ORMs teach you to model data in terms of classes, inheritance, and objects—not schemas, joins, and indexes. That’s fine until you’re debugging a deadlock or trying to reduce a 1-second response time to 50ms.

In a way, ORMs trap you in a local maximum of productivity. They’re great until you hit the ceiling—and then they’re the ceiling.

What to use instead of ORMs

SQL

Seriously. SQL is a declarative language to query data.

SELECT title, created_at FROM posts ORDER BY created_at DESC LIMIT 10

Reads like plain English. Doesn’t it?

You can make an argument here. What if I want to migrate from MySQL to PostgreSQL and back when someone upstairs panics?

Fair question. But if you look closer at those migration stories, you’ll notice two things:

• The pain points weren’t SQL syntax—they were around replication, storage engines, data types, and how apps abused the DB in the first place.
• Hiding SQL behind an ORM doesn’t save you. It just ensures the pain arrives later, and harder to debug.

Here’s the kicker: even with an ORM, you’ll eventually leak database-specific code. Guaranteed.

For example, I use SQLAlchemy for one of my personal projects — a small pet thing I poke at on evenings when the kids are asleep. And even there, I have MySQL-isms baked right in:

class Base(DeclarativeBase):
    __table_args__ = ({
        "mysql_engine": "InnoDB",
        "mysql_collate": "utf8mb4_unicode_ci",
        "mysql_charset": "utf8mb4",
    },)

and I also use some types from sqlalchemy.dialects.mysql.types.

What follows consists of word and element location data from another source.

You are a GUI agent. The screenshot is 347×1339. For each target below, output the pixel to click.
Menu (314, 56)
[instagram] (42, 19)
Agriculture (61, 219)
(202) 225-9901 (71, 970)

Now imagine what a real enterprise project looks like. Hundreds of models, migrations, extensions, triggers, indexes, each sprinkled with DB-specific seasoning. Moving that between engines is not a click of a button It’s an archaeological dig.

So maybe pure SQL won’t cut it, so as most of the DB abstraction layers, but they will make a faithful attempt.

Use SQL abstraction layer

These are libraries that give you a programmatic API over SQL, with some cross-database compatibility thrown in.

The problem with RDBMS is they don’t follow the SQL standard to a T. They often implement features exclusive to only that database and of course they need to extend the SQL syntax to make these features work.

Let’s see how would we implement case-insensitive string comparison in MySQL and Postgres.

MySQL

SELECT * FROM users WHERE LOWER(username) = :username

Postgres

SELECT * FROM users WHERE username ILIKE :username

If you are writing an SQL abstraction library, what do you actually do here? That’s right. Nothing. These 2 construct are not semantically equivalent, that’s why there’s nothing you can do about it.

So, let’s draw the line - migrating databases will suck no matter what abstraction layer you have. Silver lining? 99.999% (totally not a made up by me number 🤥 ) of projects won’t ever need to migrate. Any RDBMS will do fine for most of the projects.

Another nice thing about using abstraction library is it usually comes with a query builder which can be useful. Think about it as Java StringBuilder, but for SQL. But this could be a topic for another article. This one reached its logical end, and it’s time for a wrap.

🌯

ORMs are convenient, even magical. Until they aren’t. They let you get started quickly and make a model feel like a class. But they abstract over the one thing you should probably understand if you’re building backend systems: the database.

And if you treat the database like an inconvenient side effect, it will treat you the same.